The standard agreement between plaintiff and the Brotherhood of Railroad Trainmen provides for a switch crew consisting of a foreman and two helpers and 'also provides for a * * * freight train crew, in through and irregular freight service, of a conductor and two brakemen.' Other railroads have similar agreements with the Brotherhood 'with the exception of the service in States with laws similar to the above laws of the State of Arkansas.'

And it is alleged that, if plaintiff were permitted to operate its freight trains without the extra brakemen required by the Act of 1907, its expenses would be reduced by $350,000 per year; and, if permitted to operate its switch engines without the extra helper required by the Act of 1913, its expenses would be reduced $250,000 per year.

The complaint contains much by way of argument, assertions as to questions of law together with inferences and conclusions of the pleader as to matters of fact. These are not deemed to be admitted by motion to dismiss. Equitable Life Assurance Society v. Brown, 213 U. S. 25, 43, 29 S. Ct. 404, 53 L. Ed. 682; Southern Ry. Co. v. King, 217 U. S. 524, 536, 30 S. Ct. 594, 54 L. Ed. 868; Pierce Oil Corp. v. Hope, 248 U. S. 498, 500, 39 S. Ct. 172, 63 L. Ed. 381. The state laws are presumed valid. Moreover, in the cases here decided they were held not repugnant to the commerce clause of the Constitution or the due process or equal protection clause of the Fourteenth Amendment. The burden is on the plaintiff by candid and direct allegations to set forth in its complaint facts sufficient plainly to show the asserted invalidity. Aetna Insurance Co. v. Hyde, 275 U. S. 440, 447, 48 S. Ct. 174, 72 L. Ed. 357, and cases there cited; N. O. Public Service v. New Orleans, 281 U. S. 682, 686, 50 S. Ct. 449, 74 L. Ed. 1115; Beaumont, S. L. & W. Ry. v. United States, 282 U. S. 74, 88, 51 S. Ct. 1, 75 L. Ed. 221.

There is no showing that the dangers against which these laws were intended to safeguard employees and the public no longer exist or have been lessened by the improvements in road and equipment or by the changes in operating conditions there described. And, for aught that appears from the facts that are alleged, the same or greater need may now exist for the specified number of brakemen and helpers in freight train and switching crews. It is not made to appear that the expense of complying with the state laws is now relatively more burdensome than formerly.

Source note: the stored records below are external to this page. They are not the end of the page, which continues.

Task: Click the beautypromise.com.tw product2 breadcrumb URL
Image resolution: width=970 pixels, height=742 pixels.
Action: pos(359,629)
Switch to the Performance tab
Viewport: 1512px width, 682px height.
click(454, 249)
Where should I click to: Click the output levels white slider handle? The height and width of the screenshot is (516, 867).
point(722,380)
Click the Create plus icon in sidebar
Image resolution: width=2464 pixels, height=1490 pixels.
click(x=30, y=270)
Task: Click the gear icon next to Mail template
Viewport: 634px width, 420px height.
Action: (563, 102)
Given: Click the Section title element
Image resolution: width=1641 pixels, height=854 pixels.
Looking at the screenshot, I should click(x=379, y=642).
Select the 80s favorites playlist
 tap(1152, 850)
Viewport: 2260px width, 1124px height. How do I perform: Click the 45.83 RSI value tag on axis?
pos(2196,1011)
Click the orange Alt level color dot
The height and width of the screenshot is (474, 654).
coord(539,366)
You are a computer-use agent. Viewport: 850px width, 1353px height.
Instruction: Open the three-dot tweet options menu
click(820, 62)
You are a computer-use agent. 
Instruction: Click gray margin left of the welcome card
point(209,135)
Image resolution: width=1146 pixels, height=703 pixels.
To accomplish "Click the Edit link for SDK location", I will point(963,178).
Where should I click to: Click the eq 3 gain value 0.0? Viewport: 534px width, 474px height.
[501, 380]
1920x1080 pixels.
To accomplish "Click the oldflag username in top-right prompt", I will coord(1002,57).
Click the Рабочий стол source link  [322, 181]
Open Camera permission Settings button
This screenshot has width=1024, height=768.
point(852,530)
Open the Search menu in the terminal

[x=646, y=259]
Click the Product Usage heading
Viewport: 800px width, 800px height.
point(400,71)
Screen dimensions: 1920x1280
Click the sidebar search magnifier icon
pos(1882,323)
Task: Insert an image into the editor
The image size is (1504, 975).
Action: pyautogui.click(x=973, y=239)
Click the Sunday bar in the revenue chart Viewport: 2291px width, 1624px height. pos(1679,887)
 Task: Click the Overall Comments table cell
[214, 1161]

Greater train loading tends to lessen operating expenses for brakemen. There is no statement as to present efficiency of switching crews compared with that when the 1913 Act was passed, but it reasonably may be inferred that larger cars and heavier loading of today make for a ower switching expense per car or ton. While cost of complying with state laws enacted to promote safety is an element properly to be taken into account in determining whether such laws are arbitrary and repugnant to the due process clause of the Fourteenth Amendment (Lehigh Valley R. R. v. Commissioners, 278 U. S. 24, 34, 49 S. Ct. 69, 73 L. Ed. 161, 62 A. L. R. 805; Oregon R. R. & N. Co. v. Fairchild, 224 U. S. 510, 529, 32 S. Ct. 535, 56 L. Ed. 863), there is nothing alleged in that respect which is sufficient to distinguish this case from those in which we have upheld the laws in question. And the claim that 'standard' crews are generally employed by the railroads of the United States is substantially impaired by the qualified form of the allegations and also by the fact which we judicially notice, that other states have laws somewhat similar to the Arkansas Act in question.4 It is clear that, so far as constitutionality is concerned, the facts alleged are not sufficient to distinguish this case from those in which this court has sustained these laws.